Innalillahi, Budayawan Lesbumi NU KH Abdullah Wong Wafat

NU CILACAP ONLINEInnalillahi wa inna ilaihi raji’un, Budayawan  Lembaga Seni Budaya Muslimin Indonesia (Lesbumi) Pengurus Besar Nahdlatul Ulama (PBNU) KH Abdullah Wong (47) wafat pada Sabtu (22/06/2024) pukul 16.30 WIB di Rumah Sakit Fatmawati, Jakarta.

Kabar Duka

Kabar duka tersebut bermula dari salah satu Pengurus Lesbumi PBNU Susi Ivvaty, yang tiba-tiba kirim puluhan emoticon menangis, beberapa menit kemudian dia menuliskan: “Yai Wong.” Menit kemudian dia mengabarkan bahwa “Yai Wong pun dipundut Gusti Allah. Inna lillahi wa inna ilaihi rajiun.” Sontak mengagetkan semua orang dalam satu grup Whatsaap Lesbumi Se Jagat.

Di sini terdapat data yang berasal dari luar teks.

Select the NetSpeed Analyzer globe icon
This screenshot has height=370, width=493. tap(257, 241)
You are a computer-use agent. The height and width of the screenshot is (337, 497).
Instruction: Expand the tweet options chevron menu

Budayawan Candra Malik membenarkan kabar tersebut bahwa “Dinihari tadi saya whatsapp Mas Kiai Abdullah Wong. Paginya Beliau merespon dengan emoticon menangis. Sore ini (pukul 16.40 WIB), saya yang menangis. Sugeng kondur Kangmas Kiai. Suwarga Langgeng. Lahul Fatihah..”

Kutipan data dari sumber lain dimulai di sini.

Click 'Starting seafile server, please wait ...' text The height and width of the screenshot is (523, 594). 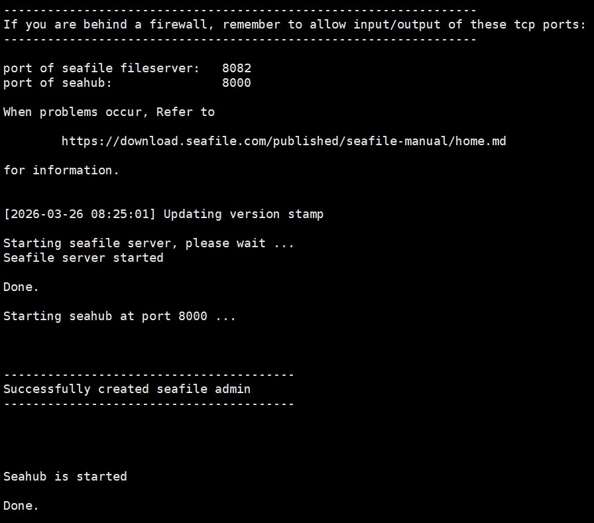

Menurut kabar almarhum wafat akibat sakit jantung. Malam ini jenazah Kiai Wong disemayamkan di padepokan Umah Suwung. Kemudian berangkat ke peristirahatan terakhirnya di Jatirokeh, Brebes dan dimakamkan di sana besok.

Ketua Lesbumi PBNU, KH M Jadul Maula mengutarakan belasungkawa yang mendalam atas kepergian sahabat seperjuangan di Lesbumi NU oleh karenanya dia menghimbau kepada seluruh punggawa Lesbumi untuk bisa sempatkan shalat ghaib baginya.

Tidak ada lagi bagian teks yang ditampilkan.